First, let’s talk about how family mediation works:
In most cases, one of the couple will get in touch with a mediator who will then discuss the process and assess whether the case is suitable for mediation.
There are core steps that will be addressed in a mediation meeting:
• The first step of mediation is to figure out what the couple want to discuss and resolve.
• Second, is to talk through ways to come to an amicable solution that pleases both parties
• Try to consider the other person’s view, even if you may not agree with them at first and be willing to compromise
• Try to come to a mutually acceptable outcome
During the mediation meeting, it is essential that the mediator controls the physical setting, so that no party feels in any way threatened, or in a way that makes them feel as if they cannot voice their thoughts and opinions. The mediator will first give an opening statement that both confirms the mediator’s neutrality and outlines the roles and responsibilities of each partner. Once this has been established, they will move into defining the protocol, guidelines and address the matters the couple have brought to light. In the simplest terms, mediation may be thought of as "assisted negotiation."
Ensuring that both parties understand the fundamental rules is incredibly important. These rules outline what the parties can and cannot do and they also help the mediation meeting run smoothly.
In some cases, attorneys may be present in the meeting. If they are, they cannot intervene with clients in regard to their decision-making. They are however, allowed to confer. It will also be made clear that both parties should remain civil and not interrupt each other. It is the mediator’s responsibility to ensure that both clients’ opinions are heard and respected.
There are a few common misconceptions that surround family mediation, and it’s important to address these and understand what the responsibilities of the mediator actually are.
A Family Mediator is Not…
1. A Therapist
Some people think that the mediator act as a therapist.
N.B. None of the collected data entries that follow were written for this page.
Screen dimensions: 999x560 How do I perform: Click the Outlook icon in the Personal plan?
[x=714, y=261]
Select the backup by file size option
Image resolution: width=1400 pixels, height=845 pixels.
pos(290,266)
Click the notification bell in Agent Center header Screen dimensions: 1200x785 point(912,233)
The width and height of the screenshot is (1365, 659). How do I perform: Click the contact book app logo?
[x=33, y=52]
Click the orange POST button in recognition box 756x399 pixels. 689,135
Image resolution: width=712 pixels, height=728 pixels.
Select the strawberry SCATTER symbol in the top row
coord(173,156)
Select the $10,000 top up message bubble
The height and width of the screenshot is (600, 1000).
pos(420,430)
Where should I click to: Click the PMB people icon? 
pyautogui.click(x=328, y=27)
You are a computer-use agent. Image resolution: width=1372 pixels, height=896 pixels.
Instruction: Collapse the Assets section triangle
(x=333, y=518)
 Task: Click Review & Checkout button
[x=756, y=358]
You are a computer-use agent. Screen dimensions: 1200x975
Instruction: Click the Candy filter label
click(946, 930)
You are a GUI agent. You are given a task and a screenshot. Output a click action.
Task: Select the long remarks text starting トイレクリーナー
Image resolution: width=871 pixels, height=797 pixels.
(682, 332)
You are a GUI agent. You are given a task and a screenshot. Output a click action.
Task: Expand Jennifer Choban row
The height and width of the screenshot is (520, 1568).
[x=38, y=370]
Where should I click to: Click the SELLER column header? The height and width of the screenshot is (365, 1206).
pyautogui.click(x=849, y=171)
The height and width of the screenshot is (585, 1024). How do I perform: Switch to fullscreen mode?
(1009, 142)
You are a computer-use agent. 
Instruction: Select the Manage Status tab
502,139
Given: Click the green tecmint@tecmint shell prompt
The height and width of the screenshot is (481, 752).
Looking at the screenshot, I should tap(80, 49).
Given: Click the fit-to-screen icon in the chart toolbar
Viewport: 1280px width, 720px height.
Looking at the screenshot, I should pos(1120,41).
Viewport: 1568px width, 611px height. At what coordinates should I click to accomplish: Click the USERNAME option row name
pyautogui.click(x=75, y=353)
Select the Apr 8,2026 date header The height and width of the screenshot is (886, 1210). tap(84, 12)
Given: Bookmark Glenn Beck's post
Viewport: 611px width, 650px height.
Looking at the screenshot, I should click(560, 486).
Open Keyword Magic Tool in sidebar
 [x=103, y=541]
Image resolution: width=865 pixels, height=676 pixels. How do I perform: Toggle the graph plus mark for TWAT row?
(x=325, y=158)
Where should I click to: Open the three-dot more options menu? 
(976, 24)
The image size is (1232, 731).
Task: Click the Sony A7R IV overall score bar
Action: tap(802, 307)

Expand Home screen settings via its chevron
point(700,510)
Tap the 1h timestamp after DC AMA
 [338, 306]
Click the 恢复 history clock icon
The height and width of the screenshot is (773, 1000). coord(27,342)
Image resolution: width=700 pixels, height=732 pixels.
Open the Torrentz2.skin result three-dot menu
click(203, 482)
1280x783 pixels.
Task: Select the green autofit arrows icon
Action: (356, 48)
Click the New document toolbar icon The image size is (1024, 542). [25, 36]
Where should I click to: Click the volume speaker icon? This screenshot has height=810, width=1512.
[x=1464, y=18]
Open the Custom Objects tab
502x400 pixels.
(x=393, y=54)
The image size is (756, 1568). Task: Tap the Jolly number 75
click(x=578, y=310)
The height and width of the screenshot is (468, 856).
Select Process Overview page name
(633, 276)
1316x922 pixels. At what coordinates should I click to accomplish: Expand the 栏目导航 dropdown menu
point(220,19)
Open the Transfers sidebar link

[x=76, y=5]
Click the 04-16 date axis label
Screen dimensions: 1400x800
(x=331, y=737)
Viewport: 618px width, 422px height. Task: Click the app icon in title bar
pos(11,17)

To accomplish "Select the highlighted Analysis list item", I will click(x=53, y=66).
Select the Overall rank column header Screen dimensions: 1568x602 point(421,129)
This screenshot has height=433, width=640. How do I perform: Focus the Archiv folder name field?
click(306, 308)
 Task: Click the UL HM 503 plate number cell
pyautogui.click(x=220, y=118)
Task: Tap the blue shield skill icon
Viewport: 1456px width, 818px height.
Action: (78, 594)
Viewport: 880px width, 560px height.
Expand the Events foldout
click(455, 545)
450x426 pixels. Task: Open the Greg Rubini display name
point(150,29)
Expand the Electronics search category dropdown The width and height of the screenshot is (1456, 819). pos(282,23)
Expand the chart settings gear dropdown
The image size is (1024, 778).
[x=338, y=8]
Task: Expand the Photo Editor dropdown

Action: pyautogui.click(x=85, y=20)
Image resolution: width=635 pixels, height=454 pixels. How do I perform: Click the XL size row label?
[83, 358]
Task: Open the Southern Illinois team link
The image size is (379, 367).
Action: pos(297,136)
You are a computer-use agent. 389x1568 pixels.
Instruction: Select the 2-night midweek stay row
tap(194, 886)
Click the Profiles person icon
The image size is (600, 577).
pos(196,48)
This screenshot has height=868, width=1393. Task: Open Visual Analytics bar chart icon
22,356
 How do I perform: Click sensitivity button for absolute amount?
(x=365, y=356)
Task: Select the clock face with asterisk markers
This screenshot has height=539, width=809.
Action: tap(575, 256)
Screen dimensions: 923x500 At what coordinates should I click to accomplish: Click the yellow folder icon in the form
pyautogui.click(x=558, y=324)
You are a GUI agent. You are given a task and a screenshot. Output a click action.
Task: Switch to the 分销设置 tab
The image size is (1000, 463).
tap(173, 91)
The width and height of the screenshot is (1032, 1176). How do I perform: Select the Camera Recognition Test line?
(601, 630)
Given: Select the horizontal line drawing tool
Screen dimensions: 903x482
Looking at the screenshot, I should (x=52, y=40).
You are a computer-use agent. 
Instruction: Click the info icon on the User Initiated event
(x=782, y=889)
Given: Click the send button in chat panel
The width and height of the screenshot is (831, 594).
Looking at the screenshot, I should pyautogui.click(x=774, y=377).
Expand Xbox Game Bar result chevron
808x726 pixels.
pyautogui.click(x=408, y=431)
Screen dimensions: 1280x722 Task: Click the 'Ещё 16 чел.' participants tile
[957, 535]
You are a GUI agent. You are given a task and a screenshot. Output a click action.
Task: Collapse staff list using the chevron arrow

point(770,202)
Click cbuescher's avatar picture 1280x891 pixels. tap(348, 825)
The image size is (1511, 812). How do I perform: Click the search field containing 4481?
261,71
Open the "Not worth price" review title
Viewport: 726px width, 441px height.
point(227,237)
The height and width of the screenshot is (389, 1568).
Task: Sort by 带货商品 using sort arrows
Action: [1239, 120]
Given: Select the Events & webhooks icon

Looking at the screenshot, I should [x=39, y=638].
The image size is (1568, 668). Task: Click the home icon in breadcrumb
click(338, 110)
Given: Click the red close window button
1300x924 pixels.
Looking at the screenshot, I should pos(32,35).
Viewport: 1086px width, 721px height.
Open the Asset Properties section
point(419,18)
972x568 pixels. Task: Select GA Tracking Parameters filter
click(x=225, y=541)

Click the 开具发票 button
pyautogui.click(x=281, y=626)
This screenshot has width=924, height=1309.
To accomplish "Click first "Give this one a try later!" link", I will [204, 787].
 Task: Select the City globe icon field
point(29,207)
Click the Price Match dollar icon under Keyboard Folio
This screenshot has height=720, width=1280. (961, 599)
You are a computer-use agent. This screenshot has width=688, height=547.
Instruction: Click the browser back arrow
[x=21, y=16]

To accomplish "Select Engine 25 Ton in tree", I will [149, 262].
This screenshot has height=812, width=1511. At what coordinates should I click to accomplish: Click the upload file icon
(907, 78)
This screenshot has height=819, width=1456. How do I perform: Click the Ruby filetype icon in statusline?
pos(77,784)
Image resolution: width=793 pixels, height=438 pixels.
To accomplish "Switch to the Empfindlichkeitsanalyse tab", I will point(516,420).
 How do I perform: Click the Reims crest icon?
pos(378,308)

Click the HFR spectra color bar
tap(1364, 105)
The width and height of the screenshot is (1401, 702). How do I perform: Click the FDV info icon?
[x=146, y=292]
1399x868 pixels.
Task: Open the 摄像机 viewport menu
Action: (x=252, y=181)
The mediator will focus his/her attention on identifying the matters which the couple want to resolve. Once this has been achieved, they will move onto ways they can help the family in the present and the future.
Although many mediators do have counseling qualifications that may help in certain social situations, it is not appropriate in the mediation room.
2. Used for Reconciliation
Another misconception is that mediators will be able to help bring a couple back together. This is not the case. The mediator’s role is to help improve communication between separated or separating couples.
It may be that the separated couple seek to mend their relationship in a way that’s amicable for the betterment of their children’s lives. In this event, the mediator may help or suggest other forms of counseling and support and signpost the couple to other professionals who can assist.
3. A Substitute for Legal Advice
While many mediators are trained to offer legal advice to their clients, they cannot offer or advise it during a mediation meeting. This is a job for your lawyer. It may be that the mediator is also a qualified lawyer, but again, these skills won’t be used in the mediation meeting although a lawyer mediator can explain the law to a couple. Knowing the law can be beneficial to a couple because the mediator will know what matters you need to cover and what is possible or not possible from a legal perspective. Offering legal advice, as such, would go against the mediator’s duty to act as an impartial facilitator between the couple. Family mediators won’t focus all their energy on the legal solutions to your concerns. What they will do, is focus on what matters to the family.
In court, the judge is ultimately the decider of the family’s fate. A mediator allows the family to be completely involved in the process and the decision-making. Mediation opens options that would not be readily available in a court room, which allows you to make decisions based on what you believe is right for your family. A judge, in contrast, may not make use of this knowledge.
5. Legally Binding
Lastly, one of the biggest confusions that comes with family mediation is that it’s legally binding. This is not the case. In fact, most discussions in mediation are confidential and cannot be called upon in any legal proceedings. This means that you do not have to worry about committing to something that may not be suited to your needs further down the line. Once your mediation session has concluded, your mediator will prepare some documentation for your lawyers who will then put your wishes into a legally binding format. How is Family Mediation Different to Other Options? Family mediation offers a more informal alternative to other methods such as going through lawyers, attending court and involving other third-party services. Family mediation recognises that you are the expert when it comes to your family. This means that you have the final say regarding the important decisions.
The main difference with family mediation is that, opposed to going through lawyers, you are encouraged to speak directly to each other. This allows both of you to voice your thoughts and feelings directly, providing a platform to explain what is most important to you. It also allows you to address the most important aspects concerning your family that may not be easy to explain – in a more personal context, at least – to a lawyer. If successful, it is also quicker and cheaper.